Given entries
====

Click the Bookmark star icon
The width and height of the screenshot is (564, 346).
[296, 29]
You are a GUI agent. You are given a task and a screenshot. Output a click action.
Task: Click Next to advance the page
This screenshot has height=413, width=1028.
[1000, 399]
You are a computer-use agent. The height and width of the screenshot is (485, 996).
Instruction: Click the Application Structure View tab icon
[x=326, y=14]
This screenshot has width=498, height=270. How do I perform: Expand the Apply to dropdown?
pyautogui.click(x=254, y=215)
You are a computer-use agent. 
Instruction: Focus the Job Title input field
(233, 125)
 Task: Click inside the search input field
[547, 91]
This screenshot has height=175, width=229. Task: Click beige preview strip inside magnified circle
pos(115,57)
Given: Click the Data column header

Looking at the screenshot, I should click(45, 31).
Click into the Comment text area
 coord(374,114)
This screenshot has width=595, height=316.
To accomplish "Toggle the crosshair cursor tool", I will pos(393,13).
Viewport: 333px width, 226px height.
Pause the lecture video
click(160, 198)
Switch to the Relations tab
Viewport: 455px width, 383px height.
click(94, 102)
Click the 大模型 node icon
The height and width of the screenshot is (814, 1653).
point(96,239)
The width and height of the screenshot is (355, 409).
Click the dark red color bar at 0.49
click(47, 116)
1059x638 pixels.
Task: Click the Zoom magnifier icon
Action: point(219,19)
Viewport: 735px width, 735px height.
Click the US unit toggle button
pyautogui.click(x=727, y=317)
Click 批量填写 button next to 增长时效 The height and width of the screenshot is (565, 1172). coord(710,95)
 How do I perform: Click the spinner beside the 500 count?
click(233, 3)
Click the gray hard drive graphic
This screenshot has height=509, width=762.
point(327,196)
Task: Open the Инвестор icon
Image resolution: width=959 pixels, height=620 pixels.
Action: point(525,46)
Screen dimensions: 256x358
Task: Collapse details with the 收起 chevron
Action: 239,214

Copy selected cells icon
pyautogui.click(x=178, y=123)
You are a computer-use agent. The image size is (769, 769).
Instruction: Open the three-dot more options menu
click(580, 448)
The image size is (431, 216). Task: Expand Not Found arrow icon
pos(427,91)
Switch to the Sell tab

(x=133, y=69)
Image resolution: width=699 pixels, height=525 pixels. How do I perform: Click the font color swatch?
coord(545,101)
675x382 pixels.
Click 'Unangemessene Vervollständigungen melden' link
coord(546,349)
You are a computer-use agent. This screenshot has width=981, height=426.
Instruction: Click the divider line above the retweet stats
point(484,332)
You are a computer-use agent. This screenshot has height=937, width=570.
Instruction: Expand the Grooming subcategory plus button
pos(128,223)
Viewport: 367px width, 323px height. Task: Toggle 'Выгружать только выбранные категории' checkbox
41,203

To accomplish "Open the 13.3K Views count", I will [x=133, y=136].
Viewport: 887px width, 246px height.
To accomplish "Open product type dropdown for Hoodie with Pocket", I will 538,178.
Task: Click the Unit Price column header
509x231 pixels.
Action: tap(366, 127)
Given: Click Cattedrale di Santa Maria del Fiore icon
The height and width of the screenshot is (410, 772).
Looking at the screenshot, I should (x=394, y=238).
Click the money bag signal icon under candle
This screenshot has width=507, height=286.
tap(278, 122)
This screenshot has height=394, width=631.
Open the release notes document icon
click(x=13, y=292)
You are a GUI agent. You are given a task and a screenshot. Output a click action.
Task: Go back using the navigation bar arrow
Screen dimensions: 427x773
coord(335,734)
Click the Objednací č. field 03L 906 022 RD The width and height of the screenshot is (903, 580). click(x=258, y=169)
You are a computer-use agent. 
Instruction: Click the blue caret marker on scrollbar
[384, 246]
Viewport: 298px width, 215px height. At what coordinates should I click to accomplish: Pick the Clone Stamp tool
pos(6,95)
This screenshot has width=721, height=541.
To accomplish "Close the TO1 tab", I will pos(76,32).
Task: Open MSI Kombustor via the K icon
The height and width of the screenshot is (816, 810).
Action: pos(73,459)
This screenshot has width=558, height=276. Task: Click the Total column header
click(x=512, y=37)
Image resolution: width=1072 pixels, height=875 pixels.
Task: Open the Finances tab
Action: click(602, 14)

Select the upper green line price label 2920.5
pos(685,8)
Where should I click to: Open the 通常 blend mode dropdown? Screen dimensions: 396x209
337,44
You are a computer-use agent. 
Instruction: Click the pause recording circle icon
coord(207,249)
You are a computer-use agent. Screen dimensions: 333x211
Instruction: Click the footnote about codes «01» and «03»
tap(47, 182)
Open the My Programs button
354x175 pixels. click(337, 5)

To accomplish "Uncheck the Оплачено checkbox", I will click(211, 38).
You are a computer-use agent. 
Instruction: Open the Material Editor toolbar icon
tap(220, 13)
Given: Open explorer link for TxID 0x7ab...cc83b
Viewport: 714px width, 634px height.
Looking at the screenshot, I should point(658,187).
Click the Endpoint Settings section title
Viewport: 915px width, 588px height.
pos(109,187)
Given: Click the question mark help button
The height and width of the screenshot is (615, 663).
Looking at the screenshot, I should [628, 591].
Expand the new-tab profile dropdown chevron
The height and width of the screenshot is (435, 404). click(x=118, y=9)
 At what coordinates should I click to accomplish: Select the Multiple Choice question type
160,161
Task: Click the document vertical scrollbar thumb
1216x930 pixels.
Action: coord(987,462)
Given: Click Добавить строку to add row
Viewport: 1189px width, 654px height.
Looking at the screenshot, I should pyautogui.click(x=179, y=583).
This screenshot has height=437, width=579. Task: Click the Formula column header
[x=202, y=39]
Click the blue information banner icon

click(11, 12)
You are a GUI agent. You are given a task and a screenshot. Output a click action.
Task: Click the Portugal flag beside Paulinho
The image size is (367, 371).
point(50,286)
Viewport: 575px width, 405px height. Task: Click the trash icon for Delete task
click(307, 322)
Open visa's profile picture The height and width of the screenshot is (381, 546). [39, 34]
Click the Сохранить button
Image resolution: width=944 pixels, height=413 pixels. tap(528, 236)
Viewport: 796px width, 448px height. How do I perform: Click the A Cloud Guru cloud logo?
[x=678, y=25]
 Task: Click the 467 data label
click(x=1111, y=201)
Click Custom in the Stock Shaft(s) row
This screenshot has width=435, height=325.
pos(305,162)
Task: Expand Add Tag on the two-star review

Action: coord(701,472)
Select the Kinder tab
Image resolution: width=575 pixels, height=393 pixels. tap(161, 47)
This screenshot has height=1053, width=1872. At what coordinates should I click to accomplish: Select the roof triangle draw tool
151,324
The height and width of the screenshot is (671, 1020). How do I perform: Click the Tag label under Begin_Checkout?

====

Your answer should reproduce each line of the listing that holds the word "will".

Response area
To accomplish "Toggle the crosshair cursor tool", I will pos(393,13).
To accomplish "Open the 13.3K Views count", I will [x=133, y=136].
To accomplish "Open product type dropdown for Hoodie with Pocket", I will 538,178.
To accomplish "Close the TO1 tab", I will pos(76,32).
To accomplish "Uncheck the Оплачено checkbox", I will click(211, 38).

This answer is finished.